Décisions de justice et obligations du gouvernement

Notre justice a parlé. Mais cela ne s’appliquera pas par lui-même. Là commence le plus dur. Au-delà du football, d’autres considérations vont-elles venir pourrir encore plus l’ambiance ? La justice, si elle est appuyée par le gouvernement, peut ne pas avoir à rendre d’autres actes, des astreintes par exemple, pour faire appliquer sa décision. Le gouvernement béninois est donc face à une nouvelle responsabilité. La première pièce maîtresse de cette responsabilité demeure le ministre des sports et sa présentation des choses au Conseil des ministres. Didier Aplogan, à ce niveau, aura un rôle important, mais surtout difficile. Etre réaliste avec ses amis de plus de 20 ans en leur expliquant que la justice est un pouvoir à part, libre, et dont les décisions sont au-dessus du gouvernement. C’est difficile, mais tenable quand on est légaliste.

Aubay

 

 

 

Football béninois: Tout à l’arrêt….en attendant le Pdt de la Fbf, Victorien Attolou

 

C’est le statut quo  au niveau du football béninois. Depuis la décision de la Cour d’Appel de Cotonou qui confirme la  Présidence de Victorien Attolou à la tête de la Fédération béninoise de football, tout est à l’arrêt.

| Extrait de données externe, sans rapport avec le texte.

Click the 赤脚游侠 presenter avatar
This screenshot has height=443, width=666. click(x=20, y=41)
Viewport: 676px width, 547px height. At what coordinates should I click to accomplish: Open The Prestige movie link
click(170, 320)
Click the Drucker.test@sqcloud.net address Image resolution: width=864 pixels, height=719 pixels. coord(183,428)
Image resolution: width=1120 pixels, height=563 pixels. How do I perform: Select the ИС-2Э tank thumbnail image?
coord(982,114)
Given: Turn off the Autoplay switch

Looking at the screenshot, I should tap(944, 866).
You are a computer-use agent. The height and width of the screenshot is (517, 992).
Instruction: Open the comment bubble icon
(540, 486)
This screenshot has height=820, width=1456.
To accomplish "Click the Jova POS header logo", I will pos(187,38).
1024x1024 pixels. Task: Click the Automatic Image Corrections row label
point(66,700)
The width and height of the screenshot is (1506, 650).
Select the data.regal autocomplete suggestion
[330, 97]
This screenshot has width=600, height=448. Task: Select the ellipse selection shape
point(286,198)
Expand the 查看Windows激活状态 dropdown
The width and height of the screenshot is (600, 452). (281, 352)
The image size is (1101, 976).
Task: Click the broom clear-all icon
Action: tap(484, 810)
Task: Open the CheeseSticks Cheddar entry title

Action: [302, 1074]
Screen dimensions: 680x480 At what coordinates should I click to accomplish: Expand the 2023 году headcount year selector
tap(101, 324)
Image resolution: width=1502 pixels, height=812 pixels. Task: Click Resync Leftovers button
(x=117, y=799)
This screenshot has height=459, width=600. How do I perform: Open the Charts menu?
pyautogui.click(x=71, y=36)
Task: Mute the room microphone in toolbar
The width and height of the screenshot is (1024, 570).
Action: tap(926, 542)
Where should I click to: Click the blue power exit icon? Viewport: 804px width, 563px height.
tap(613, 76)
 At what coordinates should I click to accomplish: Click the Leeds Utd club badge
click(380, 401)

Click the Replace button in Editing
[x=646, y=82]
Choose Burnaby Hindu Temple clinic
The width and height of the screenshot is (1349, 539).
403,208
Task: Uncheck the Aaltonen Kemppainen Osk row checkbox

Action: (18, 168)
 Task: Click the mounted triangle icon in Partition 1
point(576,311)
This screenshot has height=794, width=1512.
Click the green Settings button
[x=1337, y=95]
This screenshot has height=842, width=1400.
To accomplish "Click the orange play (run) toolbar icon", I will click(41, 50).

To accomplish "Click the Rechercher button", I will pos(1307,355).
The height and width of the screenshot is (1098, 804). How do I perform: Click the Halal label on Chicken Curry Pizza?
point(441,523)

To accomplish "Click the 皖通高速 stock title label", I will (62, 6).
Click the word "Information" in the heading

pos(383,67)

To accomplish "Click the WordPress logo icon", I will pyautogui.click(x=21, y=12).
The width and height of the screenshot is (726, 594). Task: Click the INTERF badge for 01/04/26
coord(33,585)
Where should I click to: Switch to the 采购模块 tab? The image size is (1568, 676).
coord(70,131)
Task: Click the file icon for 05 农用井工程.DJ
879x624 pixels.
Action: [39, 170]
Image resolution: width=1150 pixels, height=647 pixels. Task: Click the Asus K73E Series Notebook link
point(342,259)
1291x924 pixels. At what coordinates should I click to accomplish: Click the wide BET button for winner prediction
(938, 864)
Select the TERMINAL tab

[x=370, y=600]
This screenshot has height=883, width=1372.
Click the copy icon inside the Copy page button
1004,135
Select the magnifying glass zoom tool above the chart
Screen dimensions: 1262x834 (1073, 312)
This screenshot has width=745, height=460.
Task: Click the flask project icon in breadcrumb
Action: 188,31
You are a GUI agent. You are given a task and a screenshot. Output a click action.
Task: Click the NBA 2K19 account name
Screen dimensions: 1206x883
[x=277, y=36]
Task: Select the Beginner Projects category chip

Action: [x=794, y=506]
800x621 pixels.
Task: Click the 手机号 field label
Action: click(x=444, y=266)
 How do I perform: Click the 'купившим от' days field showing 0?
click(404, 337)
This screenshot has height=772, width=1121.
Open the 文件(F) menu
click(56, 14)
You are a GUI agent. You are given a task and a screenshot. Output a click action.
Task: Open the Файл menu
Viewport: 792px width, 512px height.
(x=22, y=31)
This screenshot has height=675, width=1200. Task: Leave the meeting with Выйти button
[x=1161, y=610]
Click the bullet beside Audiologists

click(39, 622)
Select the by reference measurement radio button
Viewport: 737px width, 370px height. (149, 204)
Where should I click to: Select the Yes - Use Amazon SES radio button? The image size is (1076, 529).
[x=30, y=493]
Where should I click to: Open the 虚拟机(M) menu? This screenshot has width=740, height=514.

Les rencontres de la coupe de l’indépendance annulées

Le Bénin sera dans sa 52ème année le 1er août prochain. Comme il est de coutume, les équipes départementales sont depuis peu en préparation pour jouer les rencontres devant permettent de se hisser en finale de cette compétition. Mais suite à la décision de Justice u sujet de la crise de football, les matches des quarts de final qui devraient se tenir se week-end ont été annulés. C’est l’œuvre de  la Fbf dirigée jusqu’à l’heure de la décision par le bureau du Président Anjorin Moucharaf. A quelques deux semaines  du 1er août, quel sera alors  le sort réservé à cette compétition ?

La préparation des Juniors, suspendue

Le 29 juillet prochain, les Ecureuils juniors rencontrent leur homologue de la Côte d’Ivoire à Cotonou pour le match aller. C’est dans le cadre des éliminatoires de la Can U20 Algérie 2013. Et depuis près d’un mois, les juniors béninois ont livrés plusieurs rencontres de préparation. D’autres rencontres étaient encore prévues pour mieux aguerrir ces jeunes qui défendront les couleurs du drapeau béninois. Hier dimanche déjà, les poulains à Ulrich Alohoutadé devraient affronter le Nigéria et par la suite le Togo et le Ghana. Mais toutes ces rencontres sont rangées au placard pour le moment. La préparation prend de ce fait un coup. Quel sera la suite à tenir dans ce retournement de situation dans le football béninois ? Seul la prise de fonction du Président Victorien Attolou, probablement prévu pour demain, situera tout le monde.